**VORLIEGENDER TEXT:**
Hinter den Markteingriffen der chinesischen Regierung steckt durchaus ökonomisches Kalkül. Vor allem kommen die Maßnahmen der chinesischen Regierung nicht aus dem Nichts, sondern werden öffentlichkeitswirksam im Rahmen eines 5-Jahres-Planes angekündigt. Im aktuellen Fall reagiert die Kommunistische Partei Chinas auf die Tatsache, dass der rasant wachsende Nachhilfesektor mittlerweile öffentliche Schulen als Hauptanbieter von Bildung abgelöst hat. Ohne behördliche Aufsicht. Ich bin mir sicher, dass würde auch in Deutschland nicht zugelassen werden. Darüber hinaus bekommen die Eltern Angst, dass die Kinder, die öffentliche Schulen besuchen, im Rennen um die besten Ausbildungs- und Studienplätze benachteiligt sein werden. Nur eine hervorragende Ausbildung verleiht einem Chinesen das Bürgerrecht am Sozialsystem einer Stadt teilnehmen zu dürfen. Hier entscheidet eine einzige Prüfung. Die Lehrer der öffentlichen Schulen wandern zu den privaten Nachhilfefirmen ab, da es dort mehr zu verdienen gibt. Ich bin nicht sicher, ob es zu den Eingriffen der Regierung eine Alternative gegeben hätte.
Die nächsten Eingriffe der chinesischen Regierung sind für den Immobilienmarkt angekündigt.
Manchmal werden diese Maßnahmen ein wenig leichtfertig als Willkür oder Machtdemonstration abgetan. Ich möchte damit sagen, dass die chinesische Regierung keine völlig unberechenbare Institution ist. Wir müssen vielmehr damit leben, dass wir als europäische Privatanleger über China zu wenig wissen. Weil wir vielleicht auch nur demokratische Strukturen kennen. Vielleicht unterschätzen wir so auch das Risiko.

**VORLIEGENDE ZEILEN:**
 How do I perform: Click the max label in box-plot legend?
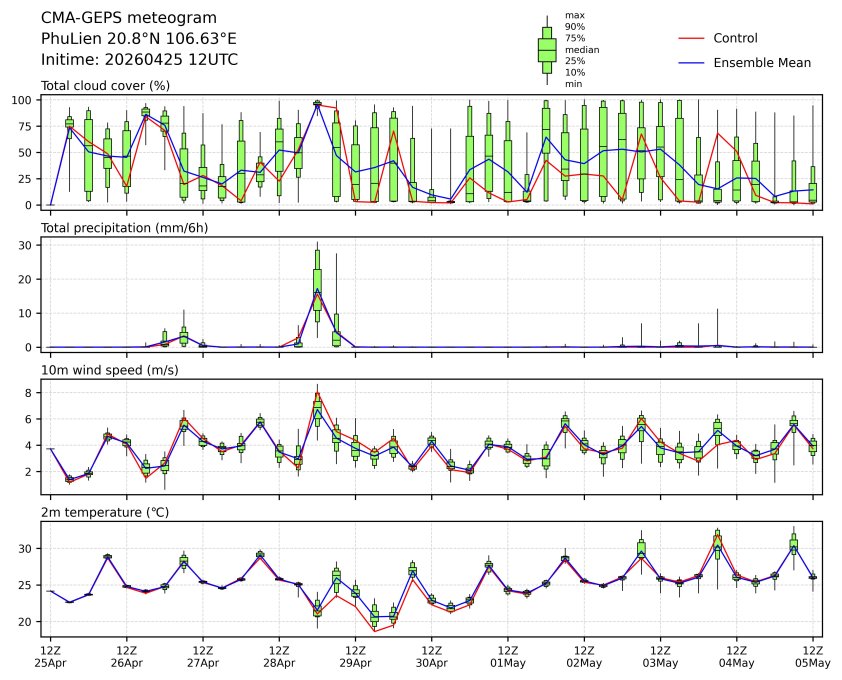574,15
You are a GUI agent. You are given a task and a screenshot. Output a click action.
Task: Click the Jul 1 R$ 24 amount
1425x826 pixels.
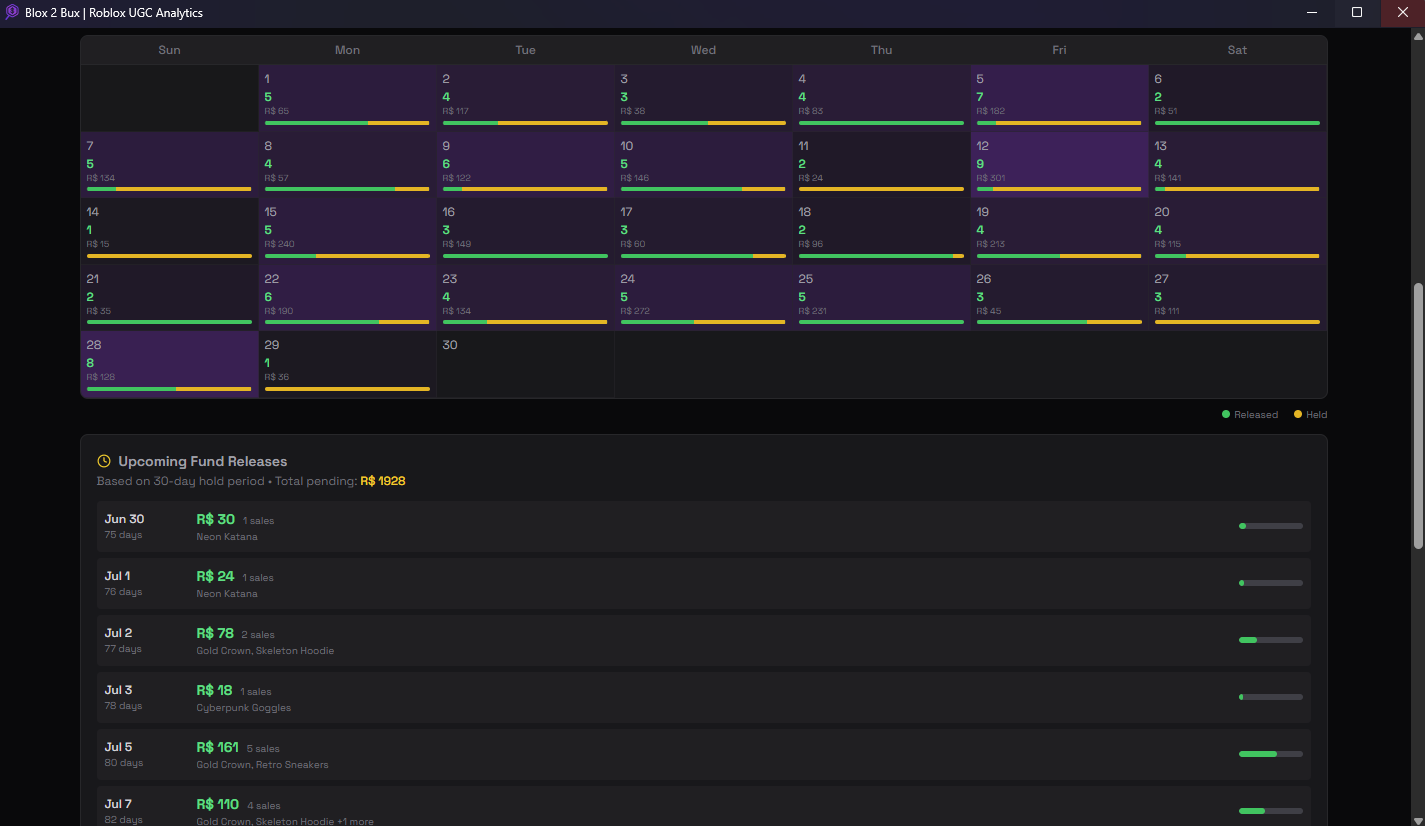(216, 575)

**AUFGABEN:**
1. Welche Einrichtung hat der Nachhilfesektor laut dem vorliegenden Text als Hauptanbieter von Bildung in China abgelöst?
2. Überführe bitte in den vorliegenden Zeilen den Abschnitt von der Zeile mit „You are a GUI“ bis zum Ende der Zeilen in eine JSON-Liste von Strings, einen String pro Zeile und ohne Leerzeilen. Lass die Bilder dabei weg.

**ANTWORTEN JE AUFGABE:**
1. Die öffentlichen Schulen.

2.
[
  "You are a GUI agent. You are given a task and a screenshot. Output a click action.",
  "Task: Click the Jul 1 R$ 24 amount",
  "1425x826 pixels.",
  "(216, 575)"
]